Le foot français, une classe d’actifs en devenir

Dossier Sport et Finance
Florent Le Quintrec

Présents depuis plusieurs années dans le football anglais (Crystal Palace, Bournemouth…), les fonds d’investissement s’intéressent désormais aux clubs d’Europe continentale. Dernier exemple en date, le fonds activiste Elliott, vient de prendre les clés de l’AC Milan. L’actionnaire chinois du club lombard, qui avait emprunté plus de 400 millions d’euros à l’investisseur américain lors du rachat du club l’an dernier, n’a pu honorer une échéance de 32 millions d’euros et s’est donc vu contraint d’en céder le contrôle à son créancier. Gérard Lopez, actionnaire majoritaire du Losc, sait à quoi s’en tenir, lui qui a également contracté une dette auprès d’Elliot pour le rachat du club lillois en janvier 2017.

Plusieurs fonds d’investissement à travers le monde se manifestent pour investir dans les clubs de football européens, notamment français. « Initialement, les fonds d’investissement voulaient venir dans le football via l’acquisition des droits économiques des joueurs. Mais la pratique du TPO (third party ownership) a été interdite par la Fifa en 2015, rappelle Christophe Lepetit, responsable des études économiques au Centre de droit et d’économie du sport à Limoges. Ces fonds s’orientent désormais vers le TPI (third party investment) en prenant des participations majoritaires ou minoritaires dans les clubs. »

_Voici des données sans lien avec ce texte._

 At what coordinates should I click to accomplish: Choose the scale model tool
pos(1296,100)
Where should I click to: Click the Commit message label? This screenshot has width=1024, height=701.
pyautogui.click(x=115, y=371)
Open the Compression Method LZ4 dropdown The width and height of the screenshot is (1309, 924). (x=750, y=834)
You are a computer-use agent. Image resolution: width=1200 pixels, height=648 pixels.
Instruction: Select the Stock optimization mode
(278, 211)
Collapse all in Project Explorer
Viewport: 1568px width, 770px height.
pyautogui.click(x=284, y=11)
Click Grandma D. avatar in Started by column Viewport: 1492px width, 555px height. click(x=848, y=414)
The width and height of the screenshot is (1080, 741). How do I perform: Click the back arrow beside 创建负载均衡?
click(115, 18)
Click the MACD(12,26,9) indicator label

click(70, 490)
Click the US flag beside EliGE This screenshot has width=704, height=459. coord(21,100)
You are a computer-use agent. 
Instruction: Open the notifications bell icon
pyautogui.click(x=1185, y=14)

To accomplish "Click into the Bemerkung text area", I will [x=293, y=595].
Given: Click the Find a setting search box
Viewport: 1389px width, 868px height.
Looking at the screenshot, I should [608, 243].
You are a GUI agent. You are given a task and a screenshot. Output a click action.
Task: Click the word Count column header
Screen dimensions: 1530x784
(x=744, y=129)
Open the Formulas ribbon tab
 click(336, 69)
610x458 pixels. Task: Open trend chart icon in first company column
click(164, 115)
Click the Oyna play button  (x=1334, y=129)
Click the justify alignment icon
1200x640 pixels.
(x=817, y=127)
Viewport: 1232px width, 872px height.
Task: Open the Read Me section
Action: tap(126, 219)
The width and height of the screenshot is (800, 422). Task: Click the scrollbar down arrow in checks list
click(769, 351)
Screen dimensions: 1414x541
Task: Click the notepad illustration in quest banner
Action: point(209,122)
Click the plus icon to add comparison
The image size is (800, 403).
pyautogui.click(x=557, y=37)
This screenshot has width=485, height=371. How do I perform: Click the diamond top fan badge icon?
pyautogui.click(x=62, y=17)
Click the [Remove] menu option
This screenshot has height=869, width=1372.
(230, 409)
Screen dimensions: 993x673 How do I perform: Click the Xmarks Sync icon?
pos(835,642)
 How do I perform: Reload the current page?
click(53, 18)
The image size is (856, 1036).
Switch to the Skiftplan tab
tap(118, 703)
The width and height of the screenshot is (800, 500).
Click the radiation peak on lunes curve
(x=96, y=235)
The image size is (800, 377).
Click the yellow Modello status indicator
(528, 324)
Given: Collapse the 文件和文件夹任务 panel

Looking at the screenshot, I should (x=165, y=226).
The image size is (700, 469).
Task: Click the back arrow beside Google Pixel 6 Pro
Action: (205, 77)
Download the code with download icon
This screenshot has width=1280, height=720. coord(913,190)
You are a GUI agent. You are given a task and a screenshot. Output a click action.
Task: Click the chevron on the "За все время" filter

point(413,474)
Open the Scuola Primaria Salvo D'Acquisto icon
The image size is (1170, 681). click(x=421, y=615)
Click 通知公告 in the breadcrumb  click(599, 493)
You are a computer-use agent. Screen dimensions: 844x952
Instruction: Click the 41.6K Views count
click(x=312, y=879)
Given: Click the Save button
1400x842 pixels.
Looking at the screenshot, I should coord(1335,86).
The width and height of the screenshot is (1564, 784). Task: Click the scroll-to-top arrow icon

En France, Jean-Michel Aulas, président et propriétaire de l’Olympique Lyonnais (OL), a notamment cédé 20 % du club au fonds chinois IDG Capital en décembre 2016. Si des milliardaires, des groupes industriels ou des fonds souverains peuvent mettre de l’argent dans le football sans forcément attendre un retour sur investissement, la logique des fonds est tout autre. Il est donc étonnant de voir ces financiers investir dans un secteur peu réputé pour sa rentabilité, notamment en France.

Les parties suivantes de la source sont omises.